🤖 AI Summary
To address high query latency, poor scalability, and weak multi-source coordination in interactive exploration of large-scale heterogeneous knowledge graphs, this paper proposes a unified federated query system supporting document, relational, and graph data models. Our approach introduces three key contributions: (1) a semi-join decomposition technique that effectively curbs exponential blowup of intermediate results in path queries; (2) the first integration of query plan folding, semantic caching, and adaptive query planning—collectively enhancing execution efficiency and resource utilization; and (3) a novel distributed join algorithm enabling cross-modal collaborative analysis.

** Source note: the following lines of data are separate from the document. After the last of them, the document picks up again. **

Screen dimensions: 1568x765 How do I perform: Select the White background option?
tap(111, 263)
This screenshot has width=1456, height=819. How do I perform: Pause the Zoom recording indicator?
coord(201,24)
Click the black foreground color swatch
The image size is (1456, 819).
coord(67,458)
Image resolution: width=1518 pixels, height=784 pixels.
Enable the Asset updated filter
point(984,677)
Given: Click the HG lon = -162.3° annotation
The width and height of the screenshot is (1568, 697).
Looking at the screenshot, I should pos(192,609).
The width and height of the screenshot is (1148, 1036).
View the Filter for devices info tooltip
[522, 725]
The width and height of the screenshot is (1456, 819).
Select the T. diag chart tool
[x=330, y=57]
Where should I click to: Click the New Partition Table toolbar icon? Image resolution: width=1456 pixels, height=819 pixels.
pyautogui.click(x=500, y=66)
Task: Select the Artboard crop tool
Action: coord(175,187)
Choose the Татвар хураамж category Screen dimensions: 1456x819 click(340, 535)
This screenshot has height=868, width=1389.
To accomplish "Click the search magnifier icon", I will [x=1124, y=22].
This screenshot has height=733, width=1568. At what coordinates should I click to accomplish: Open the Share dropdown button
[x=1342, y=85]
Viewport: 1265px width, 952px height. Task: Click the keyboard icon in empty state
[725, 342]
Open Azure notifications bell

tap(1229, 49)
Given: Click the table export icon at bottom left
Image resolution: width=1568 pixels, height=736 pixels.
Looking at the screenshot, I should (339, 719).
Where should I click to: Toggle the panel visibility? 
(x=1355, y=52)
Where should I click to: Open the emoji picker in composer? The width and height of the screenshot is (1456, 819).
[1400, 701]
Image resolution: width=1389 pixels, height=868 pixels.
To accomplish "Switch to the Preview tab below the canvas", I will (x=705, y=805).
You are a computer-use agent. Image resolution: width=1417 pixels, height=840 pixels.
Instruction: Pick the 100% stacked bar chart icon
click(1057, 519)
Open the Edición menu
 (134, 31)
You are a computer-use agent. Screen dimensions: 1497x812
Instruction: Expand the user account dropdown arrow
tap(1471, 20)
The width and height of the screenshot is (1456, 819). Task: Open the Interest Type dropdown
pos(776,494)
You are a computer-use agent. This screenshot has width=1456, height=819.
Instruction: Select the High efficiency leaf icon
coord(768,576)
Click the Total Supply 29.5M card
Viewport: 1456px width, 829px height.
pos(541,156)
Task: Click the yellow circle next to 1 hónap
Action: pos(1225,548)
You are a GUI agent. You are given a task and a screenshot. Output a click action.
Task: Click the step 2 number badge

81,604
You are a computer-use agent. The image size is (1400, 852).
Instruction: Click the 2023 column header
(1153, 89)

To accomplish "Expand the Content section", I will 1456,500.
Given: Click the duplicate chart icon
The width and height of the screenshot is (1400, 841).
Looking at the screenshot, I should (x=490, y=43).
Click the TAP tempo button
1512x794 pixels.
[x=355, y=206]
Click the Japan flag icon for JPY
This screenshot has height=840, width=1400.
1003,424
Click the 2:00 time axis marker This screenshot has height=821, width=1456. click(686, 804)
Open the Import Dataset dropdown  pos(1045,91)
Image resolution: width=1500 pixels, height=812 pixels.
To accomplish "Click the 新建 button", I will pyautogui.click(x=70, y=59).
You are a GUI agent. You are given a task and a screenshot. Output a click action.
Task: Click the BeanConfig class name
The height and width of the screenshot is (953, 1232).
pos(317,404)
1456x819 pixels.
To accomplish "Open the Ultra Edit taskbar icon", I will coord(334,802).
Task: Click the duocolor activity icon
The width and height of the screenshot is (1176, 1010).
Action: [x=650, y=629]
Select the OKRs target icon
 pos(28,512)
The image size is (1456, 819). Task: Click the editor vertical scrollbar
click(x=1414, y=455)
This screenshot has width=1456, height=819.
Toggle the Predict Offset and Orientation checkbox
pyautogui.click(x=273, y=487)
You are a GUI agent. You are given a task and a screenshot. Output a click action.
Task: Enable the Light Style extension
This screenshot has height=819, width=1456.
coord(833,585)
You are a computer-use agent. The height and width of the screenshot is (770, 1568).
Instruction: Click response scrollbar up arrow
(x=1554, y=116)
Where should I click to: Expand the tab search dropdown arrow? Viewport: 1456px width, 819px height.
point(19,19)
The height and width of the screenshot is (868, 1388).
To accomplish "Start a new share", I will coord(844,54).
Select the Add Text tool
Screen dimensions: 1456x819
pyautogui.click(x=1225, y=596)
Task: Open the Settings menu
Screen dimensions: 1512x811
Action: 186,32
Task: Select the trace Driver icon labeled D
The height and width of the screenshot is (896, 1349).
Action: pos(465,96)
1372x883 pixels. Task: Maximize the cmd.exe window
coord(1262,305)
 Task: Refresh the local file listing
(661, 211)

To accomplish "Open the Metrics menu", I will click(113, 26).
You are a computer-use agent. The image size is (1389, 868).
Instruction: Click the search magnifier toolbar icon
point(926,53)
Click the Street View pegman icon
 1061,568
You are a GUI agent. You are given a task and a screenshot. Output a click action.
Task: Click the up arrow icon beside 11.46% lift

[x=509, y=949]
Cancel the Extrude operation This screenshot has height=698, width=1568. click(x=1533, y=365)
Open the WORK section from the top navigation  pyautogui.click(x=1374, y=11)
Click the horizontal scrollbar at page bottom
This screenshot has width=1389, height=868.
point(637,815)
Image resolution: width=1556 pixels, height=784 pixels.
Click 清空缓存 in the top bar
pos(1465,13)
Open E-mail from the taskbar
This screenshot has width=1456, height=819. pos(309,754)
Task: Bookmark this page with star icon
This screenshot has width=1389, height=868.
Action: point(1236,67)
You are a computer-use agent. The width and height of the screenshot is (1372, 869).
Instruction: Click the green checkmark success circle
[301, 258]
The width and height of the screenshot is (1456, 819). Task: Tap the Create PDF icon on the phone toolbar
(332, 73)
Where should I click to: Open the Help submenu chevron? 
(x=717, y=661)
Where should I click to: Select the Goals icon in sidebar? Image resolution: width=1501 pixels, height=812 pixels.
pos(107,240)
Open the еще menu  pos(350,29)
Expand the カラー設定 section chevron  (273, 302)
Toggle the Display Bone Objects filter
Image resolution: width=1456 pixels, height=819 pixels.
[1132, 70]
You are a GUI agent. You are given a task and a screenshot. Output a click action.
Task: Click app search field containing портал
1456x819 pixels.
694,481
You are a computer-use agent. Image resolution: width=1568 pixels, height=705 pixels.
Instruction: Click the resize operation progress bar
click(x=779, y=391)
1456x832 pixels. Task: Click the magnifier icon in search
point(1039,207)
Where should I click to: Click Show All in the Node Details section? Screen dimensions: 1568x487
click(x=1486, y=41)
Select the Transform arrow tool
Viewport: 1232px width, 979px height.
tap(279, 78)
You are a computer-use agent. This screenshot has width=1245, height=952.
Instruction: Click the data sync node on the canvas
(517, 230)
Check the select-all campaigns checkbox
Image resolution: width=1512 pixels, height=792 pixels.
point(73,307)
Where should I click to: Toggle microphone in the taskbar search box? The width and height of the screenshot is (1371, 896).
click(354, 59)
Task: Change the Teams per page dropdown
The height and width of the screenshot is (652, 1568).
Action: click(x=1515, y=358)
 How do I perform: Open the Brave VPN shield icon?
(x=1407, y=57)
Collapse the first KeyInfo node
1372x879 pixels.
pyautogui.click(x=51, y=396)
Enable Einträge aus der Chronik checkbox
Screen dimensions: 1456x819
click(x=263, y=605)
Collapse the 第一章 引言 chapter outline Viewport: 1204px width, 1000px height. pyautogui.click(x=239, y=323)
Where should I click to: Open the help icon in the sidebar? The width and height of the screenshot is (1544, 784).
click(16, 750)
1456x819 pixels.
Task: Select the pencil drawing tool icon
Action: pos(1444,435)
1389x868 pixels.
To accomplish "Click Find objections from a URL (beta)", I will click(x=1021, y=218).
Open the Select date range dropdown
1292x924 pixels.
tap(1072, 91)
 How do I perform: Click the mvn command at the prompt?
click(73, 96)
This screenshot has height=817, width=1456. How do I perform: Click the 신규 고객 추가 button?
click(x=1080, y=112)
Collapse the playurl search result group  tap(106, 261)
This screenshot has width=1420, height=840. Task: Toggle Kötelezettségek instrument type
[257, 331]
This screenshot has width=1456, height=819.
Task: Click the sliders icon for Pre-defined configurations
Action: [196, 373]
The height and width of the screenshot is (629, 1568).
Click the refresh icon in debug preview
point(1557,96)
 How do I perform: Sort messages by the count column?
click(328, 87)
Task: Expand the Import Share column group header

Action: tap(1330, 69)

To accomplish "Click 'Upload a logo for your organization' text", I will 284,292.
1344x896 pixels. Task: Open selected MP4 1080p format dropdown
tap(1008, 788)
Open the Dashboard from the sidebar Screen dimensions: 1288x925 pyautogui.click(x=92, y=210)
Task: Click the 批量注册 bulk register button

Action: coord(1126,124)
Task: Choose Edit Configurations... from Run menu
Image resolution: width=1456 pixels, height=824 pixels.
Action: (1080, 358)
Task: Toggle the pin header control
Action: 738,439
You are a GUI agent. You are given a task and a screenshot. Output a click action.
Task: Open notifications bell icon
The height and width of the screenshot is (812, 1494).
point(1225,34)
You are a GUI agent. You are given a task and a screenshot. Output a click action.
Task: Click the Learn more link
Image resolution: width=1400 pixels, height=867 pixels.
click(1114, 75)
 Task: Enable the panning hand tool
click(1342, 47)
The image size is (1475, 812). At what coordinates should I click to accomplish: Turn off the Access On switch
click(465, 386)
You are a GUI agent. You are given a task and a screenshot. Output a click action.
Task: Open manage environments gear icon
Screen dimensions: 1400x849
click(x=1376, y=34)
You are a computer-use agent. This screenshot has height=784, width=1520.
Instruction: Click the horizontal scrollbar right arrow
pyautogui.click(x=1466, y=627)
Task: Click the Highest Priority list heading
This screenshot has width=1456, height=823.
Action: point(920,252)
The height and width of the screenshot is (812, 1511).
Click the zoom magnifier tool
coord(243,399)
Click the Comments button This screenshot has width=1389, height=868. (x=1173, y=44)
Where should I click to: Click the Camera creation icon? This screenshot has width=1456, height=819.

Experimental evaluation demonstrates near-linear scalability across three dimensions—data volume, concurrent user count, and number of compute nodes—while sustaining sub-100ms end-to-end query latency.
📝 Abstract
Investigative workflows require interactive exploratory analysis on large heterogeneous knowledge graphs. Current databases show limitations in enabling such task. This paper discusses the architecture of Siren Federate, a system that efficiently supports exploratory graph analysis by bridging document-oriented, relational and graph models. Technical contributions include distributed join algorithms, adaptive query planning, query plan folding, semantic caching, and semi-join decomposition for path query. Semi-join decomposition addresses the exponential growth of intermediate results in path-based queries. Experiments show that Siren Federate exhibits low latency and scales well with the amount of data, the number of users, and the number of computing nodes.